Morris, Gareth Liam
(2015).
Mechanisms of high frequency activity in epileptic foci.
University of Birmingham.
Ph.D.
Abstract
High frequency activity (HFA) is oscillatory brain activity faster than ~100 Hz. It is subdivided into physiological ripples (~100-250 Hz) and pathological fast ripples (~250-500 Hz). Ripples in the hippocampus are paced by recurrent inhibition from interneurons. The mechanism for pathological HFA is unknown, but may be the same as for ripples and could provide new insight into the pathological nature of epileptic tissue.
HFA was induced using the high potassium (\({in vitro}\)) and tetanus neurotoxin (\({ex vivo}\)) models of epilepsy.
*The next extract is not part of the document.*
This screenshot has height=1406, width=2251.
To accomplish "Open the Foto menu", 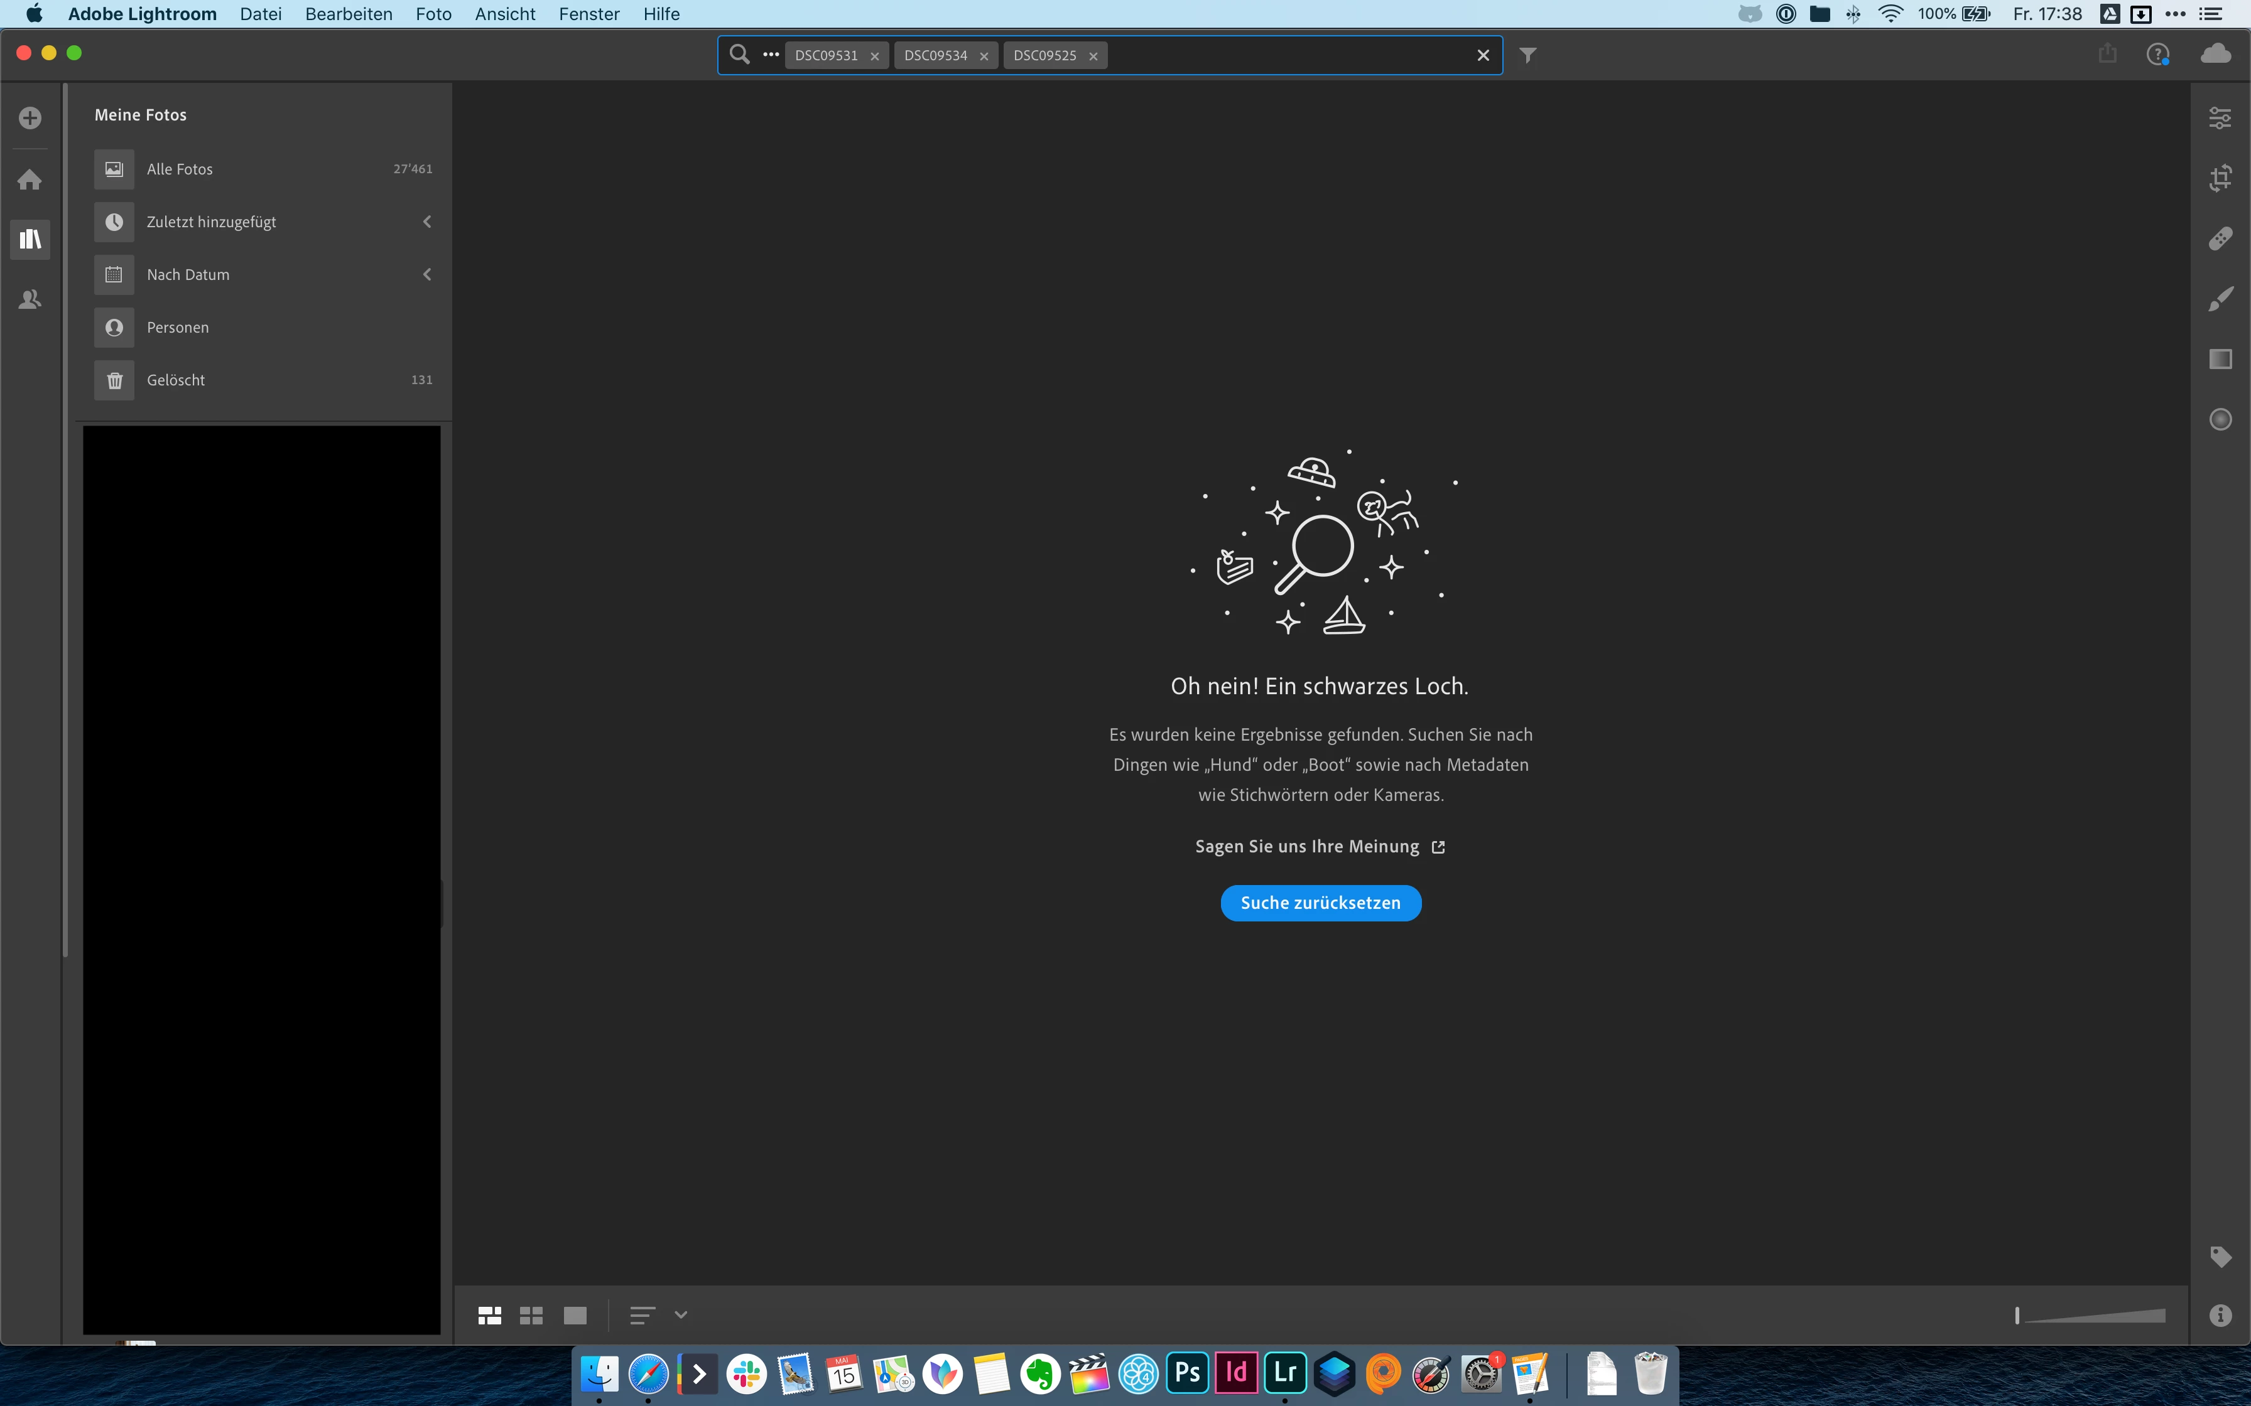I will 433,14.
Field HFA was recorded simultaneously with action potentials from visually targeted interneurons, made possible using VGAT-Venus A rats and a membrane chamber. The phase relationship between HFA and interneuron firing was examined.
In both models, HFA frequency was normally distributed between 100-300 Hz. Interneurons increased their firing rate during epileptiform bursts and were subdivided into four groups based on their firing patterns. The most pertinent group fired at >100 Hz throughout epileptiform bursts and were candidates to pace HFA. Of this group, significant phase relationships were seen in four interneurons using high potassium and one interneuron with tetanus neurotoxin.
These interneurons were compatible with the hypothesis that they pace HFA, but blockade of GABAergic signalling using bicuculline did not abolish HFA, suggesting a modulatory rather than causative role for interneurons.